Here a classic fine watch-making finishing technique known as “Geneva Stripes” (Côtes de Genève), is displayed. They’re created via the use an abrasive disc that’s applied in perfectly straight lines to create the Côtes de Genève on the workpiece.
Circular graining (Perlage) is a decorative motif reminiscent of clouds, typically used on main plates. To achieve this pattern, the watchmaker uses an abrasive pencil and gently makes contact with the workpiece, gradually working across the whole surface. This creates the characteristic overlapping circular grained motif.
All rotating parts of an Armin Strom movement are embellished with a circular grinding pattern.
Up to this point, they were all just individual parts – turned, milled, polished and decorated. Now the watch will begin to take shape.
The watchmaker uses a pressing tool to insert the jewel bearings for the spindles of the toothed wheels into the plate and bridges. This is a crucial operation. The way the jewels are pressed in influences the correct vertical play of the gear-train. Do the gear-wheels and pinions mesh together correctly? Does the height need adjusting by a few hundredths of a millimeter? Once the gear-train is adjusted, the bridges and plates are screwed down, and the mainsprings are assembled in the going barrels, then the movement is ready to receive the escapement. With the installation of the escapement, consisting of the escape-wheel, the pallets and balance-wheel, the watch comes to life.

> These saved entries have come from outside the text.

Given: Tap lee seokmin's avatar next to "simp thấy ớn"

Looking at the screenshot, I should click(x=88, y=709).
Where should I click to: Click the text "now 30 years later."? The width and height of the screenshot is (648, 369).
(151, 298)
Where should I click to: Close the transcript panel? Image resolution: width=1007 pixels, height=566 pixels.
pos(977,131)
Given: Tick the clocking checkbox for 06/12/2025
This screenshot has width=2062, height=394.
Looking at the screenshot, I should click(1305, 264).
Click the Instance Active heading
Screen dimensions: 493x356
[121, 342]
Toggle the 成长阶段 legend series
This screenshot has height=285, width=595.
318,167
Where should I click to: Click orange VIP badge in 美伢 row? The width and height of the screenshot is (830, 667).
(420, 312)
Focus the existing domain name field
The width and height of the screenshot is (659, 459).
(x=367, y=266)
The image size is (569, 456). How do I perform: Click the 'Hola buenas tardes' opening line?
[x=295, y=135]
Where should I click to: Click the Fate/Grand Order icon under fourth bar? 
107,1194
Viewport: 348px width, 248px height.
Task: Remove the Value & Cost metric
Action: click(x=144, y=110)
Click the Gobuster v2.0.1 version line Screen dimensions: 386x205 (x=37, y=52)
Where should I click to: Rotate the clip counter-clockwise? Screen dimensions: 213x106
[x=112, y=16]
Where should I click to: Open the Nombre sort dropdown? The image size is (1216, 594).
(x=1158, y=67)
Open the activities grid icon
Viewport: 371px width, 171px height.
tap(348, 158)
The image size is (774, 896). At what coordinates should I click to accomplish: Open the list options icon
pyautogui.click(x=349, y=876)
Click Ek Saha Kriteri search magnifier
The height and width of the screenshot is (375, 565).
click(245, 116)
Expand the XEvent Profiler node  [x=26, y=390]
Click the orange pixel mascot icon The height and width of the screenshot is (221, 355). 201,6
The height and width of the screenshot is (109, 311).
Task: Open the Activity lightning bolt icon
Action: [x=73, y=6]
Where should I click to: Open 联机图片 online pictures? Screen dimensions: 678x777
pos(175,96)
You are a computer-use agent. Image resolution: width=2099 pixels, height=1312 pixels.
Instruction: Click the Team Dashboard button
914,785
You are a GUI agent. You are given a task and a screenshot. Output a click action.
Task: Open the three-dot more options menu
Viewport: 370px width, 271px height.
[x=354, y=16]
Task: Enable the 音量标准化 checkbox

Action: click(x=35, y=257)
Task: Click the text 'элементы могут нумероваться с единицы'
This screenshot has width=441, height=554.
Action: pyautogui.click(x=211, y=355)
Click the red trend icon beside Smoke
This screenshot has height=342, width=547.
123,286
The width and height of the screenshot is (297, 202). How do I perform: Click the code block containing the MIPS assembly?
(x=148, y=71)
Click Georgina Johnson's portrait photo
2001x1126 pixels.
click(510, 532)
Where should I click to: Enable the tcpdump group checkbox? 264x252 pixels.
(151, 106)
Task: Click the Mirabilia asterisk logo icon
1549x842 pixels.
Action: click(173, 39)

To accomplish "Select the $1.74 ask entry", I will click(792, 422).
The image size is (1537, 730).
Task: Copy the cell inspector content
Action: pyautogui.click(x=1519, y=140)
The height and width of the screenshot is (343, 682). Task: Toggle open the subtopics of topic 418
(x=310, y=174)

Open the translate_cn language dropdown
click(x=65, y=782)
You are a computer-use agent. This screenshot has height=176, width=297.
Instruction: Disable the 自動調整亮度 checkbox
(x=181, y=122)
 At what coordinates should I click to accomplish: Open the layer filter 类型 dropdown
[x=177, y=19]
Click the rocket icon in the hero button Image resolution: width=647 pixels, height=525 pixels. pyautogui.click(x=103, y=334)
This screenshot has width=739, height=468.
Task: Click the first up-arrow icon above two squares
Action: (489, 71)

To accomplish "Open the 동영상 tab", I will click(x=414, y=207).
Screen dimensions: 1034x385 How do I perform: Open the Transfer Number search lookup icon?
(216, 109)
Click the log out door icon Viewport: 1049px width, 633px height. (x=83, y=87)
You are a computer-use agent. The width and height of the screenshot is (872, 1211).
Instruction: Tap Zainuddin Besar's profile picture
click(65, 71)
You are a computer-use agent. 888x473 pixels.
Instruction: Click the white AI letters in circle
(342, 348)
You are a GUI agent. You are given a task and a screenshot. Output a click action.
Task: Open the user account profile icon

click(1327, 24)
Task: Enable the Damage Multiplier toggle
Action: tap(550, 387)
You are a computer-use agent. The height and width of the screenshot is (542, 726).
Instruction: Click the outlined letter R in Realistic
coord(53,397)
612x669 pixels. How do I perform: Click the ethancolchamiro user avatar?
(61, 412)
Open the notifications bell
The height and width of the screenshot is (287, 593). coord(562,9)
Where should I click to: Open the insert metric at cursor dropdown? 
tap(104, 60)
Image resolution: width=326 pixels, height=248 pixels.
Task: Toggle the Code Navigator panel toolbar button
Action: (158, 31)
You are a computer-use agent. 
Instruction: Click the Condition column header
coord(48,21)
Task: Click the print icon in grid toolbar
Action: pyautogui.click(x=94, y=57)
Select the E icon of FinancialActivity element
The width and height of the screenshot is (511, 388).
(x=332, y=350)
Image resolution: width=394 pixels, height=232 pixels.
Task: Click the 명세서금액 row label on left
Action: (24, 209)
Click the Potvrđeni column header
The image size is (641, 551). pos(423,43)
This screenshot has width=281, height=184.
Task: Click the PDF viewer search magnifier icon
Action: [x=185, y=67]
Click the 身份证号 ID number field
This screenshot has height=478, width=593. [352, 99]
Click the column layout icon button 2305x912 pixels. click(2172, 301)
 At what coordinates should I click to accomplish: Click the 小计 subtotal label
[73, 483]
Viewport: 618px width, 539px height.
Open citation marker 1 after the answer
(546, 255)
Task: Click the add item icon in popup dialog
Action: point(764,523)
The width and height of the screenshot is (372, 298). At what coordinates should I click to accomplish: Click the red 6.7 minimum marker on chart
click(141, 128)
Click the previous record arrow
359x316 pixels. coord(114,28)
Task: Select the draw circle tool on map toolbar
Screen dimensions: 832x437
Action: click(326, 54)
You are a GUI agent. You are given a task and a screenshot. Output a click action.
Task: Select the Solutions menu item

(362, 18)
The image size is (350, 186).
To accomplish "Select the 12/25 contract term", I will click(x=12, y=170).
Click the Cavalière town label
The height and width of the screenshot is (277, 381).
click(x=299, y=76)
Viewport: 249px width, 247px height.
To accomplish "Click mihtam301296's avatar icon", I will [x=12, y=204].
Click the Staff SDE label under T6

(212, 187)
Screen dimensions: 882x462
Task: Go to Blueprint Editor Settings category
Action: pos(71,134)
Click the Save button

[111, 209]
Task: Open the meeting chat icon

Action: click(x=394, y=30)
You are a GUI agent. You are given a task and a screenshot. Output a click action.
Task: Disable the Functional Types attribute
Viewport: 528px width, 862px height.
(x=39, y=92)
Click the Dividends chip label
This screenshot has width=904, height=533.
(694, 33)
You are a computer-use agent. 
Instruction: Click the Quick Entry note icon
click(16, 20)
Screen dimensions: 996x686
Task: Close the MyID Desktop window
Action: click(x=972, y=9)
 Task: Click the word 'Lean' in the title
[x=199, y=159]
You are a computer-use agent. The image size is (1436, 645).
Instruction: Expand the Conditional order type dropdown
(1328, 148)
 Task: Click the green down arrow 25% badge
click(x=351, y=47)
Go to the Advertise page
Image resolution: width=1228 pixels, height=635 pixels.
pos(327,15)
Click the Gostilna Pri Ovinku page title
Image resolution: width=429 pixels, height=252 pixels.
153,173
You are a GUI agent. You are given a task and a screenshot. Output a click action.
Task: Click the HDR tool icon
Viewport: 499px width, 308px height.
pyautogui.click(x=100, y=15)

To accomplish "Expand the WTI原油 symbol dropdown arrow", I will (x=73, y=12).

After the first assembly, the movement is completely disassembled and each individual part is then cleaned, dried, reassembled and lubricated. After the second assembly, the movement is meticulously regulated before the watchmaker sets the hands and re-inserts the movement back into the case. The back of the case is then fixed in place. The completed watch is subjected to a multi-day rate test on a watch winder. Water resistance is also tested. Once the watch has passed these quality tests, it is finally certified as complete.